Lay lead the way in child abuse lament

PERTH (AUSTRALIA)
Eureka Street

December 18, 2017

By Helena Kadmos

A small group of lay Christians in Perth, including myself, were so worried that our institutions might not wholeheartedly embrace the recommendations of the Royal Commission into Institutional Responses to Child Abuse that we decided not to wait to find out.

On Saturday 9 December, ahead of the full release of the commission’s findings, 130 people accepted our invitation to gather on the banks of the Swan River to express our gratitude to the commissioners, survivors and their families.

Day of Lament was an ecumenical picnic and liturgy organised without any clerical input by lay people of different church backgrounds, including Catholic, Anglican and Uniting, the Salvation Army and an Independent Community Church. Our group comprised teachers, a pastoral practitioner, psychologist and community worker. We sought input and feedback from survivors and organisations representing survivors.

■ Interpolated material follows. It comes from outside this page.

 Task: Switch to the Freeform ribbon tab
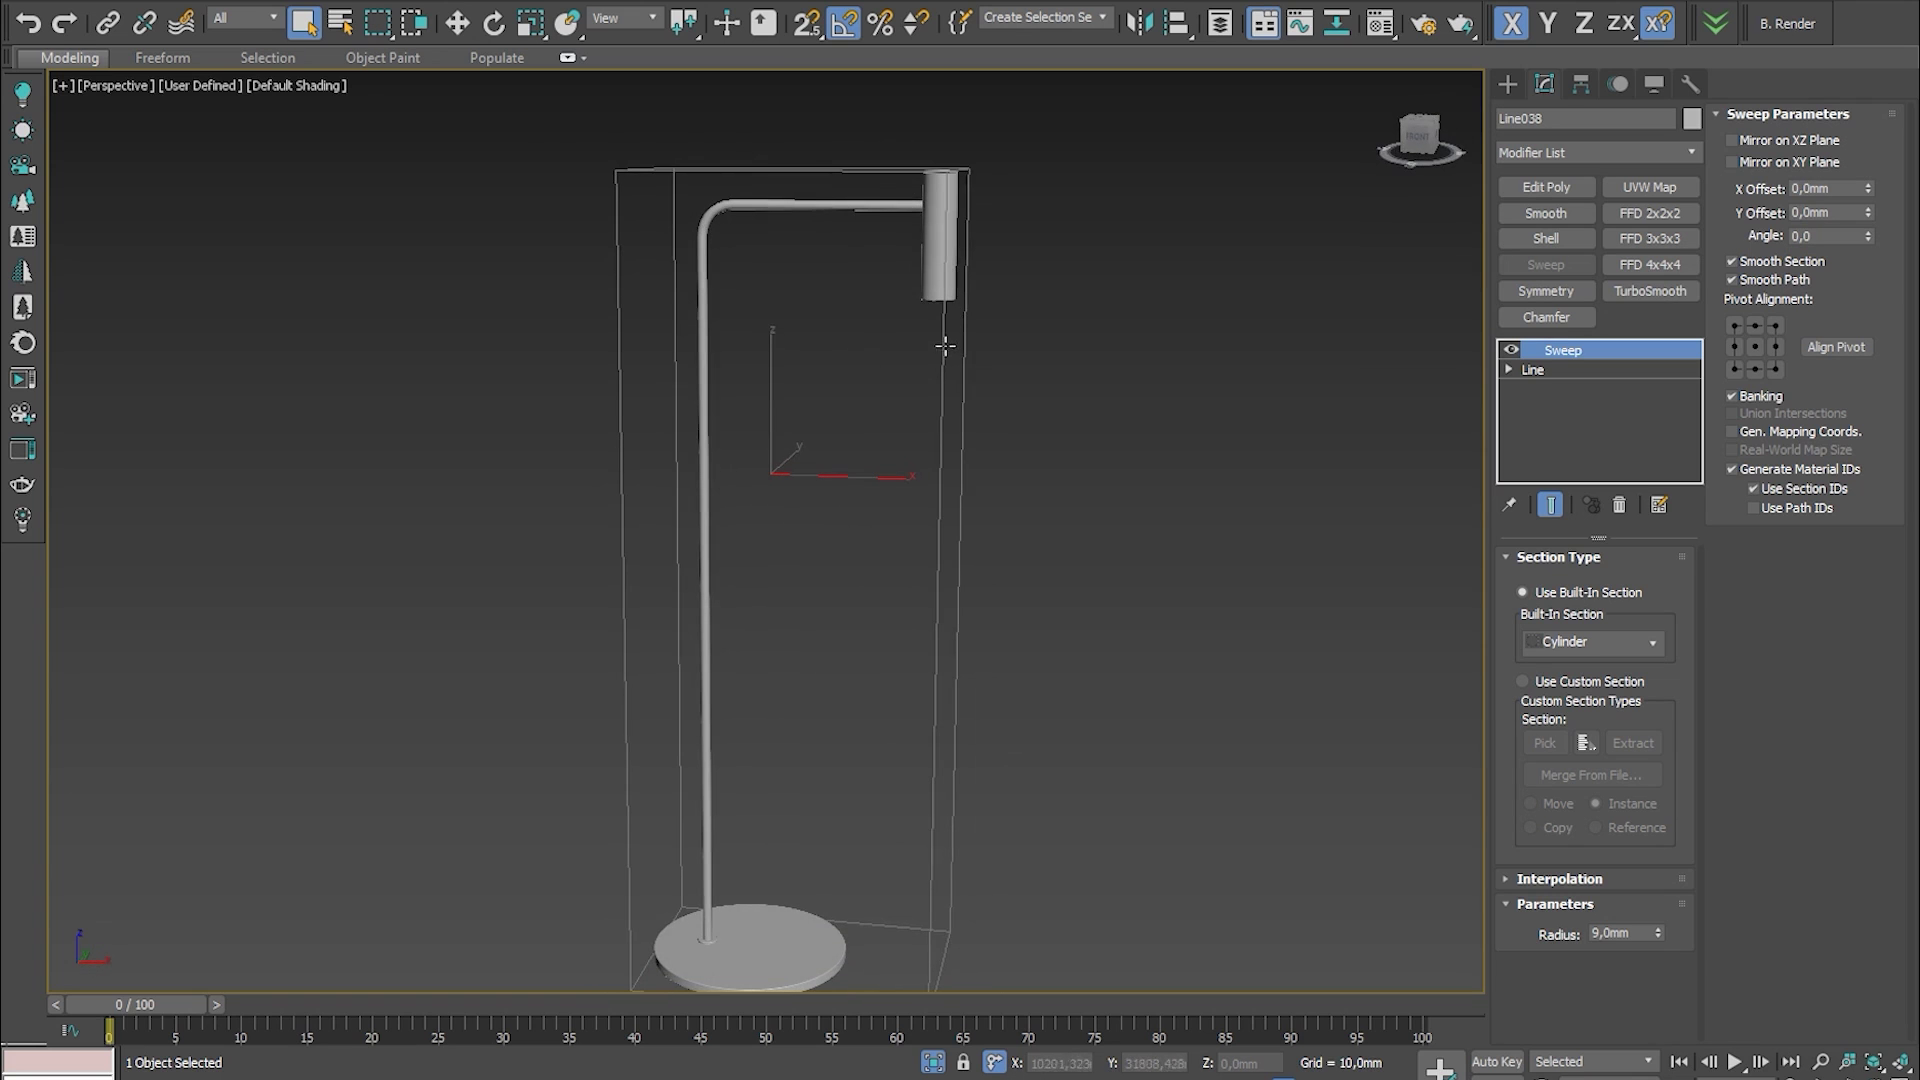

Planned over several months, Day of Lament grew out of a determination to express unequivocal support for authentic justice for survivors, at whatever cost. Lay people might not hold the purse strings of our churches but we are the living hands and feet that comprise it. Through our physical presence in a public space we aimed to make a stand that was five-fold: to lament the silence surrounding child abuse in our institutions, acknowledge the pain suffered, say sorry, pray for healing, and commit to justice.

We accepted that we could not hope to grasp the full complexity of the impacts of child sexual abuse on everyone affected by it, and therefore we made no claims to represent anyone other than ourselves. But our invitation was open to people of the same, different or no faith backgrounds: If you felt as we did, you were welcome to join us.